I work for a small managed IT firm and we offer centrally managed antivirus. It works well enough, but users still manage to infect their PCs. Obviously, no antivirus program can make up for users that have disabled or out-of-date Common Sense 2015. To help address that, I've been considering installing Adblock Plus in the browsers we pre-install in system images for new workstations. This would plug a major vector for malware; especially the "Speed up your PC!" or "Viruses detected!" variety.

 

Have you tried this? Are there any hidden downsides? I figure that even if users don't like it (some people /shudder/ actually like ads), we can always tell them "It's a work PC so tough shit, deal with it."

Does installing any software require admin privileges?  If not have you considered that?  

If this crap comes from employees surfing the web then you could put a good host file on the machines.  You could also add safer sites that people are wasting time with like facebook to really fuck with people.  This solution should also save network traffic so legitimate stuff runs faster.

If all else fails add a hosts file to the firewall to block ads from there, it may not be as pretty a solution as Adblock and has it's own faults of being something you'd manually have to keep updated but it's a start.

Doesn't Chrome's Adblock still download the ad and just not display it? I seem to remember hearing something along those lines.

If you manage a network, a better solution could be to move it away from the clients completely. I would recommend you look at using DNS filtering to block sites instead. Not only can you manage it from only one place instead of every client having its own lists, but you can force the use of one DNS server (if you don't already) and they cannot just disable the plugin to bypass it. It is also not only blocking in the browser but system-wide. I use some of the same lists as adblockers but in DNS. It works great.
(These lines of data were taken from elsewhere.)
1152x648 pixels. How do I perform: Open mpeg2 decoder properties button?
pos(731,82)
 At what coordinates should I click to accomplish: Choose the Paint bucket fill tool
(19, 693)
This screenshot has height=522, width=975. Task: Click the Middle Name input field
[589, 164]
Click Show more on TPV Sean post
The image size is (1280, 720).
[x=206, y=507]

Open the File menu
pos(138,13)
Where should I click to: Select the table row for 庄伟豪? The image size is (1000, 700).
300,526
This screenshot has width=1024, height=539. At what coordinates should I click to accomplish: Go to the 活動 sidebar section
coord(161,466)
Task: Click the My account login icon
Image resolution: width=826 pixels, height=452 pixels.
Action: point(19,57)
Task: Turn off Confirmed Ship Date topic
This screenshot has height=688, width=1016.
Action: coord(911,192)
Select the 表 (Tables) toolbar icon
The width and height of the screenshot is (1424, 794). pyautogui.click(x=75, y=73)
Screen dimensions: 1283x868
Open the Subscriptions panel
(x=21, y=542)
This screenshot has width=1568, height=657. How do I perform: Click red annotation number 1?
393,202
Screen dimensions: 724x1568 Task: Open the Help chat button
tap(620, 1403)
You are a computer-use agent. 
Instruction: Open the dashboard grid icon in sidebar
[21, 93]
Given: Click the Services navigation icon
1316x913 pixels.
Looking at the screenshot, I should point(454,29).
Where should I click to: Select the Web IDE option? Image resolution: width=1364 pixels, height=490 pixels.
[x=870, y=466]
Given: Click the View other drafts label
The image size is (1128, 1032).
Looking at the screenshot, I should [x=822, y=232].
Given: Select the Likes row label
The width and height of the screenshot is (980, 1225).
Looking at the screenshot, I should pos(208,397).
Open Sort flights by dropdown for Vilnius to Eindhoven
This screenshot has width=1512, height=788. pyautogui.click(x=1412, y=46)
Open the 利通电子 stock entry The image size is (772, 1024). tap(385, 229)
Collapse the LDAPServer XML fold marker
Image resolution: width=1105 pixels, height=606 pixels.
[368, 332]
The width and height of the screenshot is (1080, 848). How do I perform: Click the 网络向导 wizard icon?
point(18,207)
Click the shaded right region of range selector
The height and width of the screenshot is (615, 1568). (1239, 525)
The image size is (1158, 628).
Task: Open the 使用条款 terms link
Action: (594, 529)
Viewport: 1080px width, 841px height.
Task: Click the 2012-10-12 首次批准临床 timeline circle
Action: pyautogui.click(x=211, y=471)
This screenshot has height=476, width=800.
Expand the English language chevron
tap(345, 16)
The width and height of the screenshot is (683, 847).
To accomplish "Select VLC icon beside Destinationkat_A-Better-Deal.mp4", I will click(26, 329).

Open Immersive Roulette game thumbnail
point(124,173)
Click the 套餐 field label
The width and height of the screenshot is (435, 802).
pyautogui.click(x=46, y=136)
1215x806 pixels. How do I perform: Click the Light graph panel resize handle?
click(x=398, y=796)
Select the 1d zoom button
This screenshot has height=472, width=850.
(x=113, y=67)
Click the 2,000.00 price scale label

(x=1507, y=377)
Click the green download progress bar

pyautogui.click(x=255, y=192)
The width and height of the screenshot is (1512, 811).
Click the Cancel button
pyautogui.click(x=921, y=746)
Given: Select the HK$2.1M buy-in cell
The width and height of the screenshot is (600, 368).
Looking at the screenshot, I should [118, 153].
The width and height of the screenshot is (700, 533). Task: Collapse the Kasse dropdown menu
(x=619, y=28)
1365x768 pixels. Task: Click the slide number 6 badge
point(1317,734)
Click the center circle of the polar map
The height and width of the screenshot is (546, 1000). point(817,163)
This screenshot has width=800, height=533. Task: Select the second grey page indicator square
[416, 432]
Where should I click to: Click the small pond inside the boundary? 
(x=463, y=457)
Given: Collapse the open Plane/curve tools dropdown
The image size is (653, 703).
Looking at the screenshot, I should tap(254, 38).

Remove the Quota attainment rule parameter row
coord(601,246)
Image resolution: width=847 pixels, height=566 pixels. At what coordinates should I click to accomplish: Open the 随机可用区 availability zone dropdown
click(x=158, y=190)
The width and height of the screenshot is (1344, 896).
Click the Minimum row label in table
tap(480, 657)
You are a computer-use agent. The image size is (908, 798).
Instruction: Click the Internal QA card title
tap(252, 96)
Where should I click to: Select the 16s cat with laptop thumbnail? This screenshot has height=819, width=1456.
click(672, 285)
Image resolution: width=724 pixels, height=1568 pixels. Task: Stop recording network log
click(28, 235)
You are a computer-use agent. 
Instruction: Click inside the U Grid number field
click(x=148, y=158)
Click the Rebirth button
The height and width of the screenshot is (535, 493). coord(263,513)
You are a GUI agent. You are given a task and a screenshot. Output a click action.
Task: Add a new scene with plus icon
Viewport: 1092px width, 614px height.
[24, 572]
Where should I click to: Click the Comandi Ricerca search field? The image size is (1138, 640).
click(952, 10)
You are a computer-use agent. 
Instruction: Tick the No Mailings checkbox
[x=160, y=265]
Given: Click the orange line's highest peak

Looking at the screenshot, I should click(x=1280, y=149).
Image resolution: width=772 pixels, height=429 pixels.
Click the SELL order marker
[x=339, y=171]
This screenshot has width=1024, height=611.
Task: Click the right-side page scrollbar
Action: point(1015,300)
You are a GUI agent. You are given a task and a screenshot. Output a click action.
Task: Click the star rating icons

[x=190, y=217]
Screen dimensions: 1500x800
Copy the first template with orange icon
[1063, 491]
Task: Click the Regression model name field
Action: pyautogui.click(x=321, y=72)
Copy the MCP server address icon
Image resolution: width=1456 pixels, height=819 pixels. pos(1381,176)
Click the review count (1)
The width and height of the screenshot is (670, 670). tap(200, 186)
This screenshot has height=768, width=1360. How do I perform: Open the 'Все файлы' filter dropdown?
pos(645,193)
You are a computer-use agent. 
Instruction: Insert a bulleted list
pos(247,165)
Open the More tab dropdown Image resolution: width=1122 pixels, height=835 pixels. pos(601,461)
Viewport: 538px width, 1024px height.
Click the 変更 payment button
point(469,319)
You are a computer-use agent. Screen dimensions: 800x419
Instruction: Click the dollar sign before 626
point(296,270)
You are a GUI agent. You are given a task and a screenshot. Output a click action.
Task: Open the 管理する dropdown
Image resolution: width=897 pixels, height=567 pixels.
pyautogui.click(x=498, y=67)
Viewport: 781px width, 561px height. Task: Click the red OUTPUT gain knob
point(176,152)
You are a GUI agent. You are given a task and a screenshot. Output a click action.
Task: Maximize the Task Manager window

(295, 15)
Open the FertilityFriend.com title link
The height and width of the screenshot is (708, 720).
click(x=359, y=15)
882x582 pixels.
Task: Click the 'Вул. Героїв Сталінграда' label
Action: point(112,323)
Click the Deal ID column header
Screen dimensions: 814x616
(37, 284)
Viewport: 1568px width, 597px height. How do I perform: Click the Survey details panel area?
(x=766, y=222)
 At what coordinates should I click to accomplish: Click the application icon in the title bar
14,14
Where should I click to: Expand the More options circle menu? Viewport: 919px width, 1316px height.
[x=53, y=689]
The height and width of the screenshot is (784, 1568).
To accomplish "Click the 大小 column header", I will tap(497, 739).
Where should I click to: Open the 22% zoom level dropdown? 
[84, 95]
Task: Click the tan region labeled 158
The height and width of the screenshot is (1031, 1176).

With that said, you really should look at uBlock instead if you want to use a plugin. It is a lot more efficient, both in speed and especially in memory usage:

https://github.com/gorhill/uBlock

 

 

EDIT :

Okay, I thought I would ad a few links. So here are two quick links on how to setup DNS filtering with adblock lists and a site where you can get the adblock lists auto converted to DNS:

http://www.deer-run.com/~hal/sysadmin/dns-advert.html

http://box.matto.nl/dnsadblok.html

http://pgl.yoyo.org/adservers/

 

 

In a couple enterprise scenarios and in my own home, I've used dnsmasq and hosts on those networks to block ads via DNS. This is actually the same concept that AdBlock uses, however this requires no extra installation on each machine since it's on the network level.

In my specific scenarios, I've got the servers setup to auto-update weekly from several reputable hosts files that AdBlock itself uses.